A19 – Your Liability and Indemnification

You agree to indemnify, defend and hold harmless us and our parents, subsidiaries, affiliates, partners, officers, directors, agents, contractors, licensors, service providers, subcontractors, suppliers, and employees, from any claim or demand, including reasonable legal fees, made by any third party due to or arising out of your breach of these Terms and Conditions or the documents they incorporate by reference or your violation of any law or the rights of a third party.

You will be held liable if you cause damage to any of our property or equipment by your negligence or wilful act or omission.

A20 – Severability

In the event that any provision of these Terms and Conditions is determined to be unlawful, void or unenforceable, such provision shall nonetheless be enforceable to the fullest extent permitted by applicable law, and the unenforceable portion shall be deemed to be severed from these Terms and Conditions. Such determination shall not affect the validity and enforceability of any other remaining provisions.

A21 – Miscellaneous

The failure of us to exercise or enforce any right or provision of these Terms and Conditions shall not constitute a waiver of such right or provision.

The appropriate sections of these Terms and Conditions constitute the entire agreement and understanding between you and us and govern, as applicable, any service or product Contract between us, superseding any prior or contemporaneous agreements, communications and proposals, whether oral or written, between you and us (including, but not limited to, any prior versions of these Terms and Conditions).

Any ambiguities in the interpretation of these Terms and Conditions shall not be construed against the drafting party.

A22 – Governing Law

These Terms and Conditions shall be governed by and construed in accordance with the laws of England, and you submit to the exclusive jurisdiction of the English courts in respect of any dispute arising out of them.

A23 – Assignment

You shall not assign, sub-license or transfer your rights or obligations under this Agreement to any third party without our prior written consent.

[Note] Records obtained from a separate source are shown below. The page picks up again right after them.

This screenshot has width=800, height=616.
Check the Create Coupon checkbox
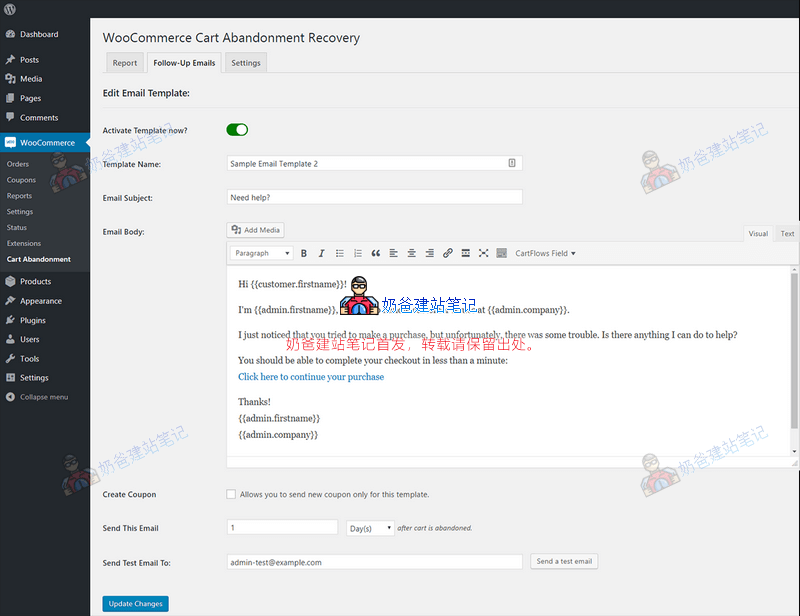coord(232,494)
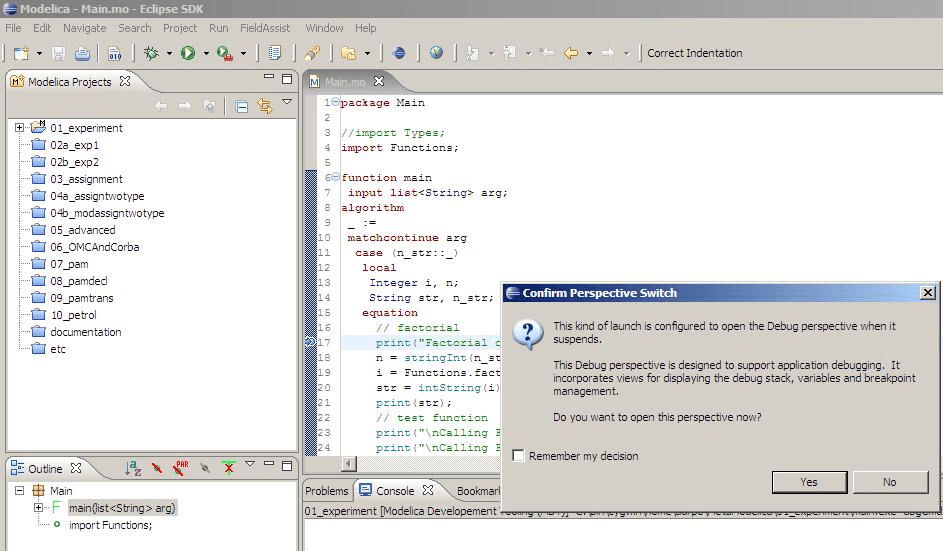
Task: Click No in perspective switch dialog
Action: pos(889,482)
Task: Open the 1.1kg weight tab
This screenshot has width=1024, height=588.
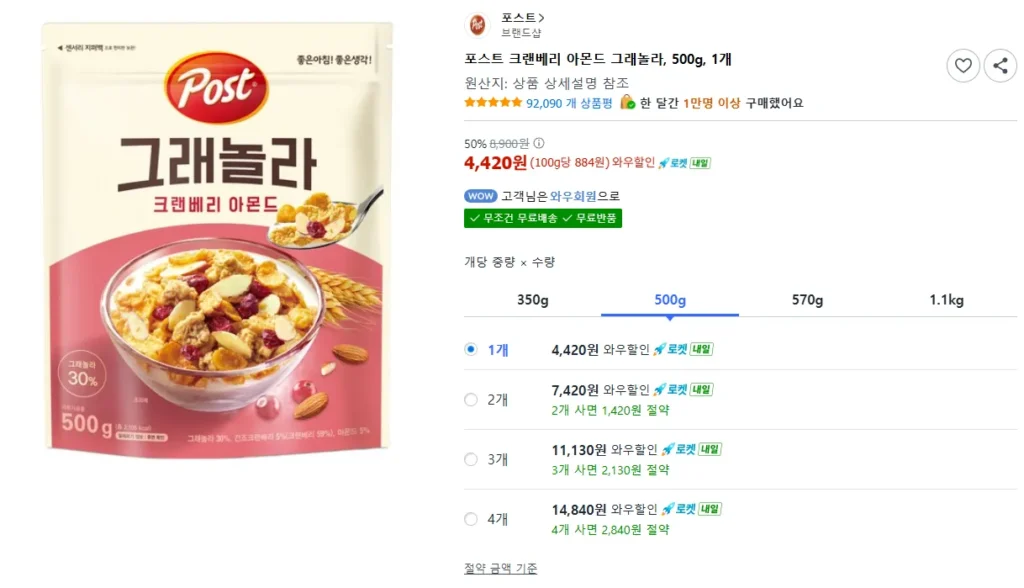Action: pos(944,299)
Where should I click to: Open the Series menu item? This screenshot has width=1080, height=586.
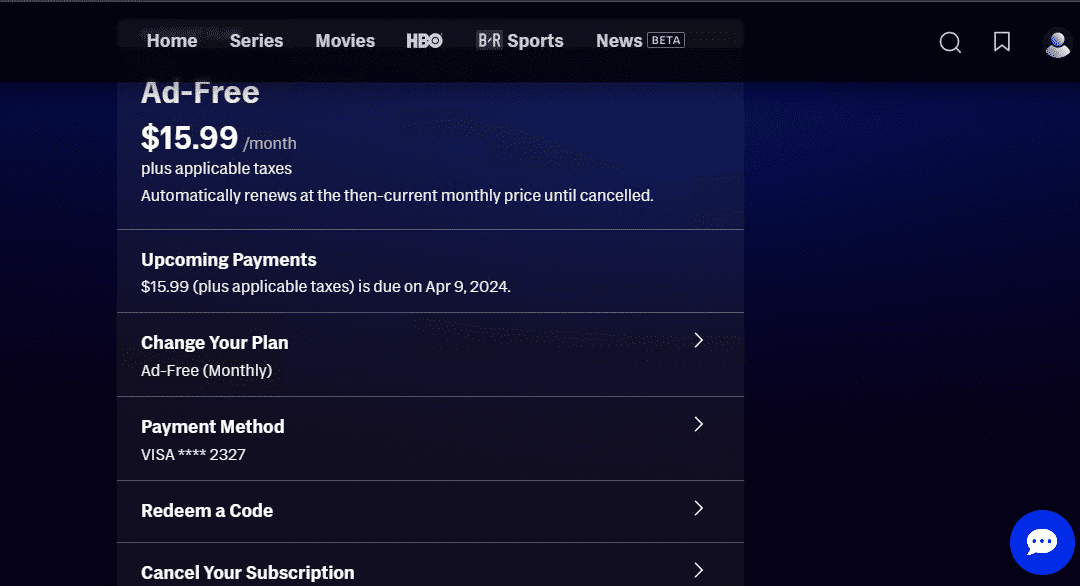point(256,41)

In the event that we consent to an assignment, sub-license or transfer, then this Agreement shall be binding upon both You and Us and our respective successors and permitted assigns.

A24 – Joint & Several Obligations

If You consist of more than one entity, your obligations under this Agreement are joint and several.

A25 – Contact Information

Questions about the Terms and Conditions should be sent to us at [email protected] or by mail at Vitara Commerce Ltd, Unit 25, Leeward Rd, Docklands, Preston, Lancashire, PR2 2TE.